昨日に続き本日も、日経平均は1万6000円を割り込んでスタートしました。2年半ぶりの安値です。アジア株式も、昨日は全面安。
 これは「景気はいいが、インフレ懸念はない」という金融当局者の従来からの見方に迷いが出始め、その迷いが市場参加者を動揺させているという側面があるようです。金融当局者は、数字が判断の裏付けです。「インフレ」と「景気減速」を示唆する経済指標が続き、市場参加者は今後どのように判断したらよいかと当局者の顔色をうかがっています。さながら、神のお告げを待つ人のように。
 昨日、専門家のコメントのひとつに「米国株式は下がるけど、日本株は米国株と連動せず、自立反発する」がありました。

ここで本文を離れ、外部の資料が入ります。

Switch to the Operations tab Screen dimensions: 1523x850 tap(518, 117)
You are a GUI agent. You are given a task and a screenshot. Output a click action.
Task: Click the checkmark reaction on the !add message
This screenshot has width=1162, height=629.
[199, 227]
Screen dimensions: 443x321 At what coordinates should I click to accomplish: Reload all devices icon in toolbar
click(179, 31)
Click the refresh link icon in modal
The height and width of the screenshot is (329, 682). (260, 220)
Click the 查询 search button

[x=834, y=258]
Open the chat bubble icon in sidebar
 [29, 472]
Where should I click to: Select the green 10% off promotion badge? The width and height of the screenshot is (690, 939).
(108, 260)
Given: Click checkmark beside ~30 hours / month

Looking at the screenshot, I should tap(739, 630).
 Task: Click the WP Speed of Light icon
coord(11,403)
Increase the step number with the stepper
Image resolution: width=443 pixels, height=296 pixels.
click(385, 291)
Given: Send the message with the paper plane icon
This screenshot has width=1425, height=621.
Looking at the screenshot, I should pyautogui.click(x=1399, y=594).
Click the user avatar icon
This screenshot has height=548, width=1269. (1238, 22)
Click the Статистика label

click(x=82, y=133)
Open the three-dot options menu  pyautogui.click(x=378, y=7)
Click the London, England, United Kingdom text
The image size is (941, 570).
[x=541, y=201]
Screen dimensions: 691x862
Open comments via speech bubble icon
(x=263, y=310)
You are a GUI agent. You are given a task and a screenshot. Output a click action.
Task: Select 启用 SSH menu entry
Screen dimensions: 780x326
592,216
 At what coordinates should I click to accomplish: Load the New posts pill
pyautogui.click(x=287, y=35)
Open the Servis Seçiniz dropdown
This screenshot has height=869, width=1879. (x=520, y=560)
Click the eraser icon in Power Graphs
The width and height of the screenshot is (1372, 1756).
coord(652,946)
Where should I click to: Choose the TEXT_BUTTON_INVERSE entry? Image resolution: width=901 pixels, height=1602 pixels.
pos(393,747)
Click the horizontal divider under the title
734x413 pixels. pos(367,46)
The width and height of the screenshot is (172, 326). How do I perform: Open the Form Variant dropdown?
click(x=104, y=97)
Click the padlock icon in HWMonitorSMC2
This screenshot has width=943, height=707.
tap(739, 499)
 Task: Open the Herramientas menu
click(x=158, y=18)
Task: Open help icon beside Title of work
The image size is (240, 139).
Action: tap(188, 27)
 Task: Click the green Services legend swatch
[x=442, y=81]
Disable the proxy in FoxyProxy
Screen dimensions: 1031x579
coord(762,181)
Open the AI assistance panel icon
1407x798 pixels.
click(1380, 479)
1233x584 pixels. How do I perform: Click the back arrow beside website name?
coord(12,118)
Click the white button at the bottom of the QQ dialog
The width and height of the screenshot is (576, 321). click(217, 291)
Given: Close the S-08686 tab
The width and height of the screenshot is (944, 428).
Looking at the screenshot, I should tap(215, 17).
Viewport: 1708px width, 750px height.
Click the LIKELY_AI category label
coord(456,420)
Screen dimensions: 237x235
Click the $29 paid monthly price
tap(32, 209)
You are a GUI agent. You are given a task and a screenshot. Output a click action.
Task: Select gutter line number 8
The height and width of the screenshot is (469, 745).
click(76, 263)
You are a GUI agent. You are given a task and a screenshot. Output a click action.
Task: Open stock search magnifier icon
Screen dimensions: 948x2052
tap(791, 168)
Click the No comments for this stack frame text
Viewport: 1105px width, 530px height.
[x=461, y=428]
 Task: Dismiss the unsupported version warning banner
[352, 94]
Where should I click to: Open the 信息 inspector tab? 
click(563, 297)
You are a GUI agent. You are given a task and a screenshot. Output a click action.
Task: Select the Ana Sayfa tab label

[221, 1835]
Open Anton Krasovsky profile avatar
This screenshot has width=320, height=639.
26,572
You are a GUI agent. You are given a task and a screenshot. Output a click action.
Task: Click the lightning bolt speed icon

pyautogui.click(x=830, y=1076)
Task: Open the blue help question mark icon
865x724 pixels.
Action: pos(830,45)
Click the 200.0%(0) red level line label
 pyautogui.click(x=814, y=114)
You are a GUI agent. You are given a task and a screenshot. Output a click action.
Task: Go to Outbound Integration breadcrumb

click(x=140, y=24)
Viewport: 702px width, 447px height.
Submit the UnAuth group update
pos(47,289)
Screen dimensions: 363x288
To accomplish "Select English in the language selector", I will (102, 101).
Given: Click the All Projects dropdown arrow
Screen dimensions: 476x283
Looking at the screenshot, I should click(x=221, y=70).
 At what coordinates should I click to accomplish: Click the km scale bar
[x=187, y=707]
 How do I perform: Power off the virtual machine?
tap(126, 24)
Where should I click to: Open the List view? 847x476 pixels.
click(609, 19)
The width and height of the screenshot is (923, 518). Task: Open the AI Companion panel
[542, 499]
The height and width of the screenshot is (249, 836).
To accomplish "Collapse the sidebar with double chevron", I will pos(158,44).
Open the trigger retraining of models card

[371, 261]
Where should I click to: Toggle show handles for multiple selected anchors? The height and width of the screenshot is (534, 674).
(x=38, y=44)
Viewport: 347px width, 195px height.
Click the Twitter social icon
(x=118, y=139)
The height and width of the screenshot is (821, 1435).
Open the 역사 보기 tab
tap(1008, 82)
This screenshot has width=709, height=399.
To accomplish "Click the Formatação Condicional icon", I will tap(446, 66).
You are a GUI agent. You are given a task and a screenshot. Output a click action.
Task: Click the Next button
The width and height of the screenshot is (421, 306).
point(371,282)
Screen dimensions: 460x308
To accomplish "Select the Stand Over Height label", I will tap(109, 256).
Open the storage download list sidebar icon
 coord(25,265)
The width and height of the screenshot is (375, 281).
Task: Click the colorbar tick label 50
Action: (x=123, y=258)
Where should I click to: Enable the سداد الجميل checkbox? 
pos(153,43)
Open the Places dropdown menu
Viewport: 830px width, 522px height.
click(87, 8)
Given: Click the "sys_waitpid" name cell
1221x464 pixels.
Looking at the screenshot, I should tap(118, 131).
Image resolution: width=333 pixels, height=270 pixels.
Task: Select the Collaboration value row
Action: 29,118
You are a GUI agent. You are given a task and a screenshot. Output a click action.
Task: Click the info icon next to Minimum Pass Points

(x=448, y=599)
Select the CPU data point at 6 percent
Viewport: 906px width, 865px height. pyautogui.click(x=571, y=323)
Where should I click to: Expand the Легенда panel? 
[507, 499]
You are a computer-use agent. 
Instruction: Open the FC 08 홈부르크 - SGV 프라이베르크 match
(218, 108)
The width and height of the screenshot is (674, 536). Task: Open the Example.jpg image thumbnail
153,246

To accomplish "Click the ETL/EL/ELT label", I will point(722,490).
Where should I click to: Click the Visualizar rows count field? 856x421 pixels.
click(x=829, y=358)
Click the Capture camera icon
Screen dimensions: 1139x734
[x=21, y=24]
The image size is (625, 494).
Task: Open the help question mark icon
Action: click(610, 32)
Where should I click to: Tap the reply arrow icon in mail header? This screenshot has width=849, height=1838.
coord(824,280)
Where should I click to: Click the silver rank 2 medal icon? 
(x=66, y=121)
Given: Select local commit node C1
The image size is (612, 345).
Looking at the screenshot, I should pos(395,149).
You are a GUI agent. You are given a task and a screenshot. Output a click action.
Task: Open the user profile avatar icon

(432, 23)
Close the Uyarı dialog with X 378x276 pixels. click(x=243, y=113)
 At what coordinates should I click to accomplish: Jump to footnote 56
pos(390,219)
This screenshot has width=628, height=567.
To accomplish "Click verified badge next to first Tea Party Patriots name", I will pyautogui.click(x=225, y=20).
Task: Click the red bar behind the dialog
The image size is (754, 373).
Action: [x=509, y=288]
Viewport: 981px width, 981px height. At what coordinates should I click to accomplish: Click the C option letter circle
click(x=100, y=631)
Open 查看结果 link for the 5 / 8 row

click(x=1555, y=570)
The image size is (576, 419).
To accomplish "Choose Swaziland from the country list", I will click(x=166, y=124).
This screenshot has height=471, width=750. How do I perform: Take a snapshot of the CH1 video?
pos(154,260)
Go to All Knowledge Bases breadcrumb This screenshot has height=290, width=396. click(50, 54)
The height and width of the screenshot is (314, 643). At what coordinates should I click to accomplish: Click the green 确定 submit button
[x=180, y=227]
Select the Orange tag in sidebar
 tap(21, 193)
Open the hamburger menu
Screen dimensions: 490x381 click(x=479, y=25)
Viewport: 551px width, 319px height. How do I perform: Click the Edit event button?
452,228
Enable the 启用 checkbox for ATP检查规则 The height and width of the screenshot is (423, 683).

これって「うちの子に限って」と思いこんでいる親と同じではないでしょうか。現在起こっている現象は、今後の不透明感から利益を確保したい、これ以上の損を回避したいという心理が背景にあって、リスクマネーの整理、縮小からくるものであり、対象は株や商品にも及んでいます。私には「日本株だけは別だと思いたい」というつぶやきに聞こえました。
 バブル景気を超えた現在は、大きな相場の転換期に差し掛かっているようです。最後の一花を咲かせるチャンスと考えるのか、それとも涙をのんで欲を押さえ守りの投資を考えるのか。スタンスを決め、今後を眺めていきたいと思います。